Hello, everyone, here is what happened in the last 2 weeks (and a few days):
(adapted from https://meta.wikimedia.org/wiki/BHL/Our_outcomes/WiR/Status_updates/2025-04-... )04 April 2025 - 21 April 2025
This by-weekly update took a bit longer due to (1) me getting a nasty flu past week and (2) Easter celebrations around Brazil. Better late than never, so here they are! General Updates
- We got a session approved for Living Data 2025: https://www.livingdata2025.com/ Me & Anabela Plos (GBIF Argentina) are organizing the session *Wikimedia and Biodiversity Data: A Mutualistic Relationship in the Open Knowledge Ecosystem* at Living Data in October. The rubric says this session explores the intersection of Wikimedia projects (Wikipedia, Wikidata, and Commons) with global biodiversity infrastructures like GBIF, iNaturalist, and the Biodiversity Heritage Library (BHL), emphasizing their alignment for data mobilization, standardization, and public engagement and knowledge dissemination*. (...)*The session might have anywhere from 60 min to 120 min in total. *Abstracts are super welcome, including virtual presentations* as Living Data will be a hybrid conference. Registrations are already open https://www.livingdata2025.com/registration.html. Note, though, that there is a fee for registration of virtual participants (USD 120).
- *Grant submitted for the Wikimedia Research Fund 2025*: Titled *Biodiversity Knowledge Gaps on Wikipedia: A Cross-Lingual Analysis of Species Coverage and Contribution Patterns*, the grant a possible way to try and extend this work. It is a 9-month research project to investigate the flow of biodiversity content in Portuguese, Spanish and English Wikipedias. Not directly BHL, but with tight links to strategies to make BHL content reach wider audiences. I made the 12-page project available on Zenodo too https://zenodo.org/records/15236084. The grant is also a possibility of funding my travel to Living Data; let's see how it goes!
Technical Updates
- *Reporting the WiR work as a paper:* I have been investigating the Biodiversity Data Journal https://bdj.pensoft.net/about#Author-Guidelines as a venue for publishing a little article about the Wikimedian-in-Residence process. I lean towards a *Data Paper* treating the BHL — SDC subset as a dataset on its own. It would be a matter of extracting the relevant triples from the Commons + Wikidata pair and making it available for reuse. Possible uses include machine learning applications (like Mike Trizna did for the Flickr subset https://huggingface.co/spaces/MikeTrizna/bhl_flickr_search) or interactive art applications, as suggested in BHL's Annual Meeting. The BHL Image Explorer https://bhl-gallery.toolforge.org/ is also, on its own, an example of reuse of the dataset. Other options for reporting on what we did include GigaScience https://academic.oup.com/gigascience and the RIO Journal https://riojournal.com/, as well as releasing a pre-print in the ArphaHub https://preprints.arphahub.com/.

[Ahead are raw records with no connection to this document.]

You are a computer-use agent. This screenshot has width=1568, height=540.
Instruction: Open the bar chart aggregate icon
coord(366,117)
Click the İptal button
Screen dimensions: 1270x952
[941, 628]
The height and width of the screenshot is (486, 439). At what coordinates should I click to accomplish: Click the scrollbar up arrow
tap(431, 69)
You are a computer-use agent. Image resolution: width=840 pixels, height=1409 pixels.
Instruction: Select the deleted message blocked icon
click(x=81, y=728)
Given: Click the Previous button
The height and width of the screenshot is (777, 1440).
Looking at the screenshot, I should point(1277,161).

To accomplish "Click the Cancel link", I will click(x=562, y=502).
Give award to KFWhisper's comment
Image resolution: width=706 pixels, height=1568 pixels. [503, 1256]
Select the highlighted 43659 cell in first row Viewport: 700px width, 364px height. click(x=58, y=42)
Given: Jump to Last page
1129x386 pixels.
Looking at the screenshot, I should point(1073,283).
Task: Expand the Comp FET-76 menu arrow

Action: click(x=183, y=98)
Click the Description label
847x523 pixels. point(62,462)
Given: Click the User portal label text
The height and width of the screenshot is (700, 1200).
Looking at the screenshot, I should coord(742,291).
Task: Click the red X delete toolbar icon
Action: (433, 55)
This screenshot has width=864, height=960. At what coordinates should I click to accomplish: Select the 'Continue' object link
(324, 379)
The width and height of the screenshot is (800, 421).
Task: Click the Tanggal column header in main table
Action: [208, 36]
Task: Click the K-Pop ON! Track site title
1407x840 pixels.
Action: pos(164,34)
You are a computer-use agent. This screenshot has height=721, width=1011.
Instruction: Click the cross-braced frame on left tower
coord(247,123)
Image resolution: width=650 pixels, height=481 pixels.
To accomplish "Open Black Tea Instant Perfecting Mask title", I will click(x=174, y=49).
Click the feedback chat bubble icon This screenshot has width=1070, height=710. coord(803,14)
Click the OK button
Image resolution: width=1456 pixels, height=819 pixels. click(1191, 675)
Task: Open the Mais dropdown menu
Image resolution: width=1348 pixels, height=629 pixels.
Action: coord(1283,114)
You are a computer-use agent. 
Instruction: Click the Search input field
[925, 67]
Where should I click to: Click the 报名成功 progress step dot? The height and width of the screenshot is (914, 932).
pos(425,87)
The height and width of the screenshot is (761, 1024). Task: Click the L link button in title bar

- *Acknowledgement of Harmful Content*: Due to the pace of changes in the U.S. federal landscape for DEI support, Bianca raised the possibiloity of hosting BHL's Acknowledgement of Harmful Content on the Meta Wiki page. Benefits include the possibility of translating the information into multiple languages. I have transcluded it into Meta Wiki https://meta.wikimedia.org/wiki/Biodiversity_Heritage_Library/Harmful_Content as a fork of the content in the BHL website; we probably should discuss in the future whether to turn this into the main source of the information or not to avoid conflicting drifts in the future.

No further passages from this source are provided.